_Aim of the task_. Transcribe only what runs from the line containing "Screen dimensions: 910x314" through the final line below, exactly, and leave every picture out.

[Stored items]

******************************

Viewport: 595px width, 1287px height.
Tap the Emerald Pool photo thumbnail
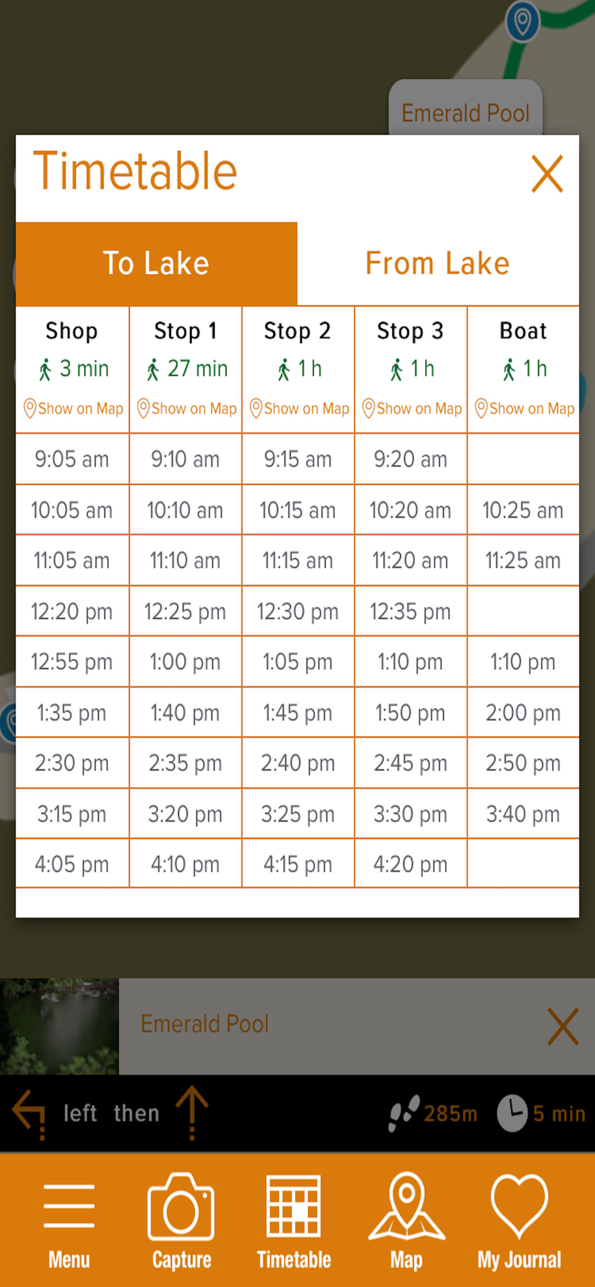(59, 1026)
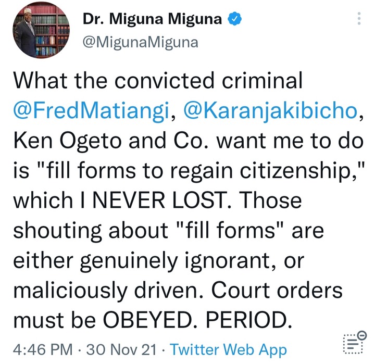Click the name "Ken Ogeto" in the tweet

67,141
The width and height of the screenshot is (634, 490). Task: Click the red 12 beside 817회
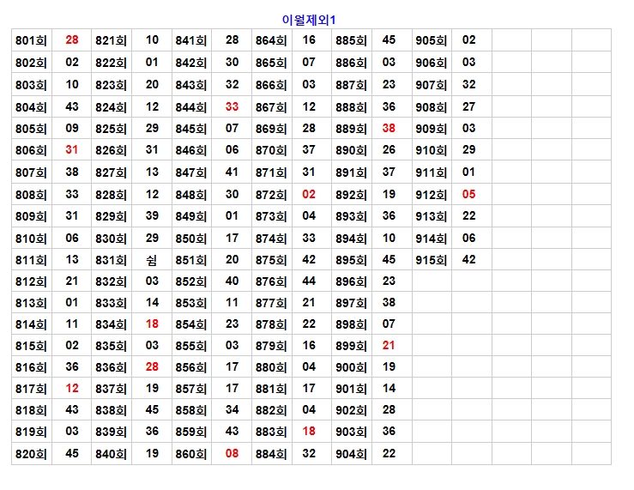tap(72, 389)
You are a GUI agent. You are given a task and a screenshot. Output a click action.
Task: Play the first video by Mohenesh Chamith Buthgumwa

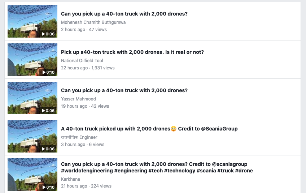[48, 34]
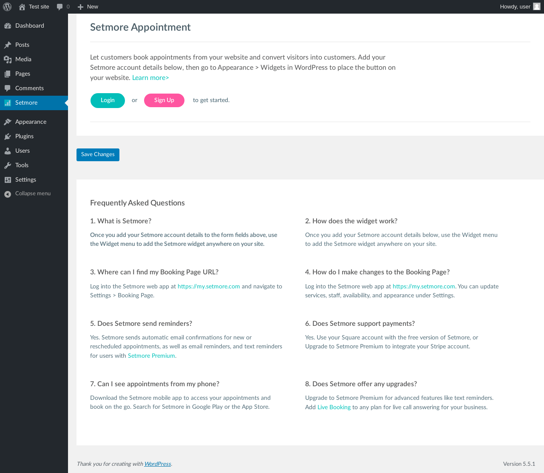This screenshot has height=473, width=544.
Task: Click the Tools wrench icon
Action: [x=8, y=165]
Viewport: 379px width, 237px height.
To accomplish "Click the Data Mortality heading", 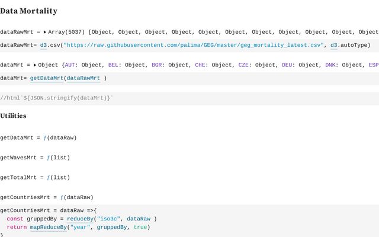I will [28, 11].
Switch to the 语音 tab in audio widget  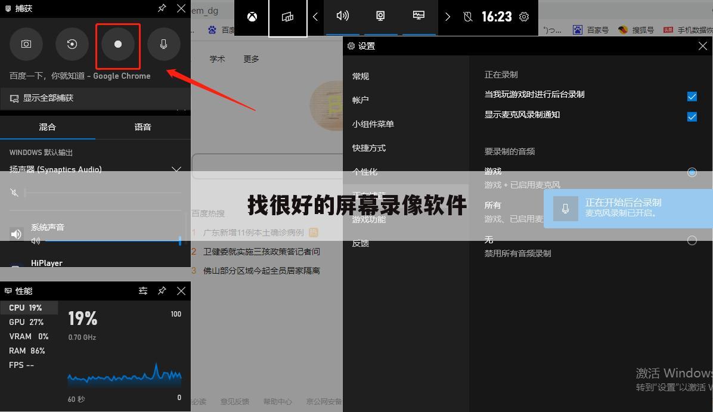(x=142, y=127)
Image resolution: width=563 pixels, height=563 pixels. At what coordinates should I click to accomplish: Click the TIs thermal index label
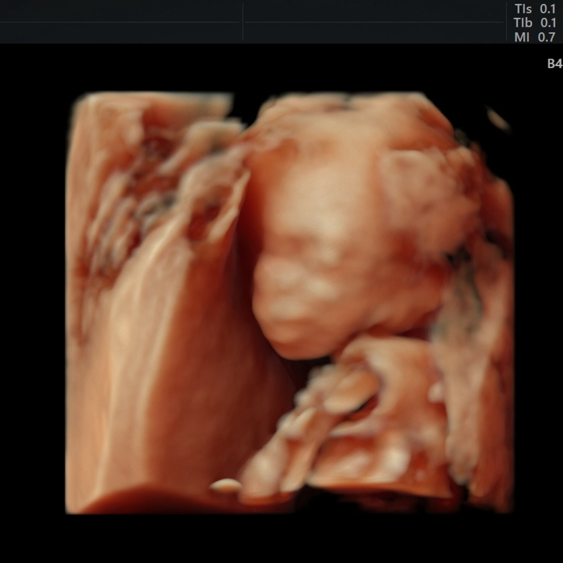coord(523,9)
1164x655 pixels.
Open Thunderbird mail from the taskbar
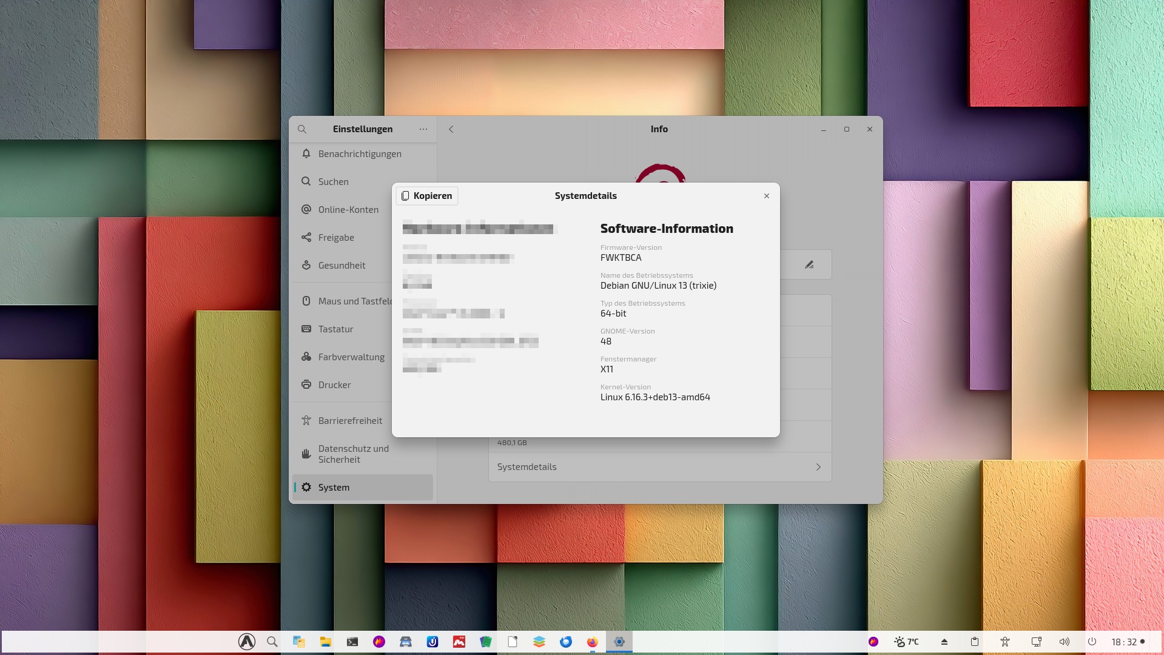click(x=566, y=642)
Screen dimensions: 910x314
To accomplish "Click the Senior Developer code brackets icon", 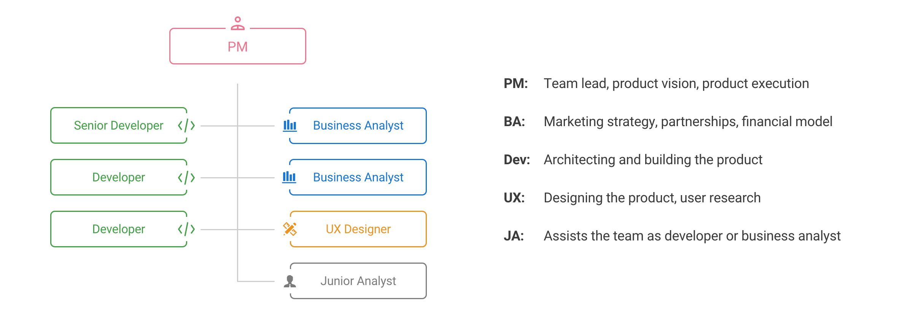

******************************

_Final answer_.
Screen dimensions: 910x314
To accomplish "Click the Senior Developer code brackets icon", 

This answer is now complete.